**Short problem**:
Copy out the records word for word, starting at the line that contains "At what coordinates should I click to accomplish: Switch" and running through the end of the records.

==== Data shown

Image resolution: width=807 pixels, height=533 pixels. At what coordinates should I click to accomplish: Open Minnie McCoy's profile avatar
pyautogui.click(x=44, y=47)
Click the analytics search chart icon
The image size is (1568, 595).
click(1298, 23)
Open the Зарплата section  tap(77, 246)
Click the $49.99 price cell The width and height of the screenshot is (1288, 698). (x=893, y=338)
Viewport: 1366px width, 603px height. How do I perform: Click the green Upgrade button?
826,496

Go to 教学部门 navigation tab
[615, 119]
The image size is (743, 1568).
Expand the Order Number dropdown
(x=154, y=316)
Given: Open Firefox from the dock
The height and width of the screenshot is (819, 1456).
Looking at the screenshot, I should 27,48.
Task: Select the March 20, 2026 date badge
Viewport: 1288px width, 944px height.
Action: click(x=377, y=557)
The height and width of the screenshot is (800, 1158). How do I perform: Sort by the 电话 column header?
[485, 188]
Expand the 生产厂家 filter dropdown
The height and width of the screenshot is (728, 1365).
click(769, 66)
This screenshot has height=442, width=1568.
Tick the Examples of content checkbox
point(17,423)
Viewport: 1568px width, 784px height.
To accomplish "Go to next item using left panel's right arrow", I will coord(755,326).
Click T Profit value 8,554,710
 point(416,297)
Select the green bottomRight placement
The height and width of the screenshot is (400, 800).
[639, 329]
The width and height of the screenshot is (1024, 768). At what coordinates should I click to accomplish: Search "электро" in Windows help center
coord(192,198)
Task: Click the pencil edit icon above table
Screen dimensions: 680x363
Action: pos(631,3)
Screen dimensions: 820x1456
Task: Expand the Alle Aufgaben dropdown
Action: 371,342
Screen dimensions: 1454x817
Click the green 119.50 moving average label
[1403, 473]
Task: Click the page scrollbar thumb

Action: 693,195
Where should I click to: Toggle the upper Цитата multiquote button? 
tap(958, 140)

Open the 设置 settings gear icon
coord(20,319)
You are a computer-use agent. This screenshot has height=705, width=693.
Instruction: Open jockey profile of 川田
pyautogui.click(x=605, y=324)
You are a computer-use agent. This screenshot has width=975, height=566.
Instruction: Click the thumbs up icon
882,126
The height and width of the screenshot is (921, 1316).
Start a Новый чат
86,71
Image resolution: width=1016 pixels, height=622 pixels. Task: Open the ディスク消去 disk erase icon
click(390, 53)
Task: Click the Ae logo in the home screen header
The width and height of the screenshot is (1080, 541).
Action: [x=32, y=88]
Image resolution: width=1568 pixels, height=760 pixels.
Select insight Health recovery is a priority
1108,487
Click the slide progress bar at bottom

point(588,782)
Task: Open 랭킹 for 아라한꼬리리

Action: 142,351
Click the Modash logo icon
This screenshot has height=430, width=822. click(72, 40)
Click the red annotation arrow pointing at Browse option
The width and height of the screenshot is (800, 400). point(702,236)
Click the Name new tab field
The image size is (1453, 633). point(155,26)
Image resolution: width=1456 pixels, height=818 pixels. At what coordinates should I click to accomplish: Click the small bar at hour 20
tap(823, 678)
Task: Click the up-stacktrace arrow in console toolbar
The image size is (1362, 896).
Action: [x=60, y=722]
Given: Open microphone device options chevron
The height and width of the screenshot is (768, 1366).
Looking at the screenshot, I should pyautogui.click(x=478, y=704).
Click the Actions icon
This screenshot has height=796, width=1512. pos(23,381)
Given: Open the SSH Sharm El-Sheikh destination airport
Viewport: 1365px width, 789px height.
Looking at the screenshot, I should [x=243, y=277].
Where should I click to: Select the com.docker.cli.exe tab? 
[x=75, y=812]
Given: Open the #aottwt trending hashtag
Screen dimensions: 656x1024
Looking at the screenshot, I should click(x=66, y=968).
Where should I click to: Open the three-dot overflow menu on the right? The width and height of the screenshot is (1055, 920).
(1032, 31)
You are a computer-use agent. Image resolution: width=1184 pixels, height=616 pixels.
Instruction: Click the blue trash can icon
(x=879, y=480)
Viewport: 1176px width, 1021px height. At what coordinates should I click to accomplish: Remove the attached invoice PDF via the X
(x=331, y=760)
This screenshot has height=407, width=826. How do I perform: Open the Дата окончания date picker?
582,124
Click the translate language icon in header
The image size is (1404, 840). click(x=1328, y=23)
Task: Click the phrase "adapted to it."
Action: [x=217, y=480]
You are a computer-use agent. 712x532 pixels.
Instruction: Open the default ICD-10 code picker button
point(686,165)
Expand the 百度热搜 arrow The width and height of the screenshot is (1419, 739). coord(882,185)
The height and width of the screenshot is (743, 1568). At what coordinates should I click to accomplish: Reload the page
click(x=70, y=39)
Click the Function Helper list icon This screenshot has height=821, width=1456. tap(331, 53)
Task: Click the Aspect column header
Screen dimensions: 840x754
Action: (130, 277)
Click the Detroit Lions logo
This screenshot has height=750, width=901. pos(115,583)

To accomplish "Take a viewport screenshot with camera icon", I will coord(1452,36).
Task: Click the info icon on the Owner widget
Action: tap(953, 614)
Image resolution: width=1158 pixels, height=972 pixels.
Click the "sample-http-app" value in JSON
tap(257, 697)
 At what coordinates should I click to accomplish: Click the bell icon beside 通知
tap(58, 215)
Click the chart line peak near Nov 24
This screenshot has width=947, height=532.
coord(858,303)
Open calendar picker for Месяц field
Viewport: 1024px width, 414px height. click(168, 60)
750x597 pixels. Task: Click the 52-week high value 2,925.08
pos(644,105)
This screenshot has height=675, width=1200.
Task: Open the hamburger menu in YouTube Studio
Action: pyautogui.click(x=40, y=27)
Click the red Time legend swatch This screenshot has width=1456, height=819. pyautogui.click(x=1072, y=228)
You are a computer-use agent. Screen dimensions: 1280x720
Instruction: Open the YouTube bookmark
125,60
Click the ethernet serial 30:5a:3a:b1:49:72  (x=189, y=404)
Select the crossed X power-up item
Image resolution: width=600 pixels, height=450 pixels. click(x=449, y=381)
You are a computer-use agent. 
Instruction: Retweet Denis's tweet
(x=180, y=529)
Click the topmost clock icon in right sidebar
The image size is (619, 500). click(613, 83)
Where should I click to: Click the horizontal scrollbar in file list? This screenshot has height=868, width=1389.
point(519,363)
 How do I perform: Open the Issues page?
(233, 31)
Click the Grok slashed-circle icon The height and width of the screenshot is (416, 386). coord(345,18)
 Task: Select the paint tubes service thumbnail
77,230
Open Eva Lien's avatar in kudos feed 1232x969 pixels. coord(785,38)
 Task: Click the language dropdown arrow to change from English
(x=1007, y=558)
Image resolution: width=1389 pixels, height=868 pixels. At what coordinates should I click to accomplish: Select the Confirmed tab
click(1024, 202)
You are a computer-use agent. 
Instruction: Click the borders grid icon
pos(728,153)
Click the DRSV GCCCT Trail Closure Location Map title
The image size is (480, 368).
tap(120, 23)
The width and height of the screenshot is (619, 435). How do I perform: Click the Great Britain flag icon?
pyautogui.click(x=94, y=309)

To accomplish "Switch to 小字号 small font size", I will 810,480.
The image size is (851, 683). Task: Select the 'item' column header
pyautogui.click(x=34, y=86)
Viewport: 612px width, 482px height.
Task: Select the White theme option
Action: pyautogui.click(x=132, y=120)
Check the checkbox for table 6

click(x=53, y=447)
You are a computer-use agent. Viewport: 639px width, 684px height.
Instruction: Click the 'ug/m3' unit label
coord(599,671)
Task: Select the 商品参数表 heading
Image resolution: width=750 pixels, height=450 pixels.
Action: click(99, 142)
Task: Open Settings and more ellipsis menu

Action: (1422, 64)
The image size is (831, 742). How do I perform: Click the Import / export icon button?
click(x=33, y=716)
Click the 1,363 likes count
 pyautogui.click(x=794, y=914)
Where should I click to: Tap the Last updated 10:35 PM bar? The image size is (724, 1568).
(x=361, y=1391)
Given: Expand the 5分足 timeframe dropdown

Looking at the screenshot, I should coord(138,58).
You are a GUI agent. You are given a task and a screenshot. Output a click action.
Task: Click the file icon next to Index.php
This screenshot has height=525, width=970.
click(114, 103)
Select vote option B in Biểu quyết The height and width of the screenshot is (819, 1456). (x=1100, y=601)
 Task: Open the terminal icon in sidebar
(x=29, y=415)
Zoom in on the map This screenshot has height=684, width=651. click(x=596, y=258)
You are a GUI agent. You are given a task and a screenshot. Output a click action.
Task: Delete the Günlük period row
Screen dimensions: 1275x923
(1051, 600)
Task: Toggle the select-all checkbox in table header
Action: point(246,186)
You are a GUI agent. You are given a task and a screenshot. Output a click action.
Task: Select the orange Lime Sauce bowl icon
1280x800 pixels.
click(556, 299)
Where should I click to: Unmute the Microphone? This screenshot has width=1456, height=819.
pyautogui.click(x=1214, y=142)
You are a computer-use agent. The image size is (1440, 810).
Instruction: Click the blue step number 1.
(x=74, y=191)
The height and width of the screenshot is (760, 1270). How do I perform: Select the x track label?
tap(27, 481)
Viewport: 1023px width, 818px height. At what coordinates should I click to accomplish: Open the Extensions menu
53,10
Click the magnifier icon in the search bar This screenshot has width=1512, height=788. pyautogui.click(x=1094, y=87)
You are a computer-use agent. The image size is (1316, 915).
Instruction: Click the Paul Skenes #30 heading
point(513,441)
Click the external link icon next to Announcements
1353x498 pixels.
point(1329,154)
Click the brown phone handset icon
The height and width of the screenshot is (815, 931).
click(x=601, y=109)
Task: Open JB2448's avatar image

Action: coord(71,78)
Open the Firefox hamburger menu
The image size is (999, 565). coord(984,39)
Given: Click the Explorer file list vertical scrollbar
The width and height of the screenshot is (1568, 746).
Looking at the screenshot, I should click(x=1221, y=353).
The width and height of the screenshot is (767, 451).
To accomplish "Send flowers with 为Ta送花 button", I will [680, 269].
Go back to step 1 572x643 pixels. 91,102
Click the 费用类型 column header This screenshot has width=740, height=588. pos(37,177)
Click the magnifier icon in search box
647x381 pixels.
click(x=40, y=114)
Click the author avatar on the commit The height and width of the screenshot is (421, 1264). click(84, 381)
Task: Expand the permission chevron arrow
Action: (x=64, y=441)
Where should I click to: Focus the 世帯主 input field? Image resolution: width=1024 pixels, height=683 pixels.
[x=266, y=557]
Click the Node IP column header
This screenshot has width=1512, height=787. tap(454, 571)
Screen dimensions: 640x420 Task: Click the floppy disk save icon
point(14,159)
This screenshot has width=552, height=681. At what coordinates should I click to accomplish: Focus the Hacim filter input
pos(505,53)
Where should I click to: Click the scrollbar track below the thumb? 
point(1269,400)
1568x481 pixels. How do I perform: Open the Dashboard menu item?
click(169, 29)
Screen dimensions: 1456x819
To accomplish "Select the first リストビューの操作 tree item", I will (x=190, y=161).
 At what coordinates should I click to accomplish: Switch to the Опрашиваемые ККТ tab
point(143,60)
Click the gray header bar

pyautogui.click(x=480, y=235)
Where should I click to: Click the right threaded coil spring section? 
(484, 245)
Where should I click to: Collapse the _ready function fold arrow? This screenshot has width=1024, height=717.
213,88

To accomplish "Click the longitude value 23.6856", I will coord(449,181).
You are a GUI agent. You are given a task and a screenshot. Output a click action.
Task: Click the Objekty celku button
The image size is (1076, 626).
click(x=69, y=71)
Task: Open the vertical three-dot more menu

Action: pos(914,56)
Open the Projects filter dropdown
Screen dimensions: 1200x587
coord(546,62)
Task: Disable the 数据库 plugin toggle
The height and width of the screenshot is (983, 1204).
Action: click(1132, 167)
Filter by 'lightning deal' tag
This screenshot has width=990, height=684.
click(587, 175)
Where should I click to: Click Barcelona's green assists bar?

========

**Task response**:
 At what coordinates should I click to accomplish: Switch to the Опрашиваемые ККТ tab
point(143,60)
Click the gray header bar

pyautogui.click(x=480, y=235)
Where should I click to: Click the right threaded coil spring section? 
(484, 245)
Where should I click to: Collapse the _ready function fold arrow? This screenshot has width=1024, height=717.
213,88

To accomplish "Click the longitude value 23.6856", I will coord(449,181).
You are a GUI agent. You are given a task and a screenshot. Output a click action.
Task: Click the Objekty celku button
The image size is (1076, 626).
click(x=69, y=71)
Task: Open the vertical three-dot more menu

Action: pos(914,56)
Open the Projects filter dropdown
Screen dimensions: 1200x587
coord(546,62)
Task: Disable the 数据库 plugin toggle
The height and width of the screenshot is (983, 1204).
Action: click(1132, 167)
Filter by 'lightning deal' tag
This screenshot has width=990, height=684.
click(587, 175)
Where should I click to: Click Barcelona's green assists bar?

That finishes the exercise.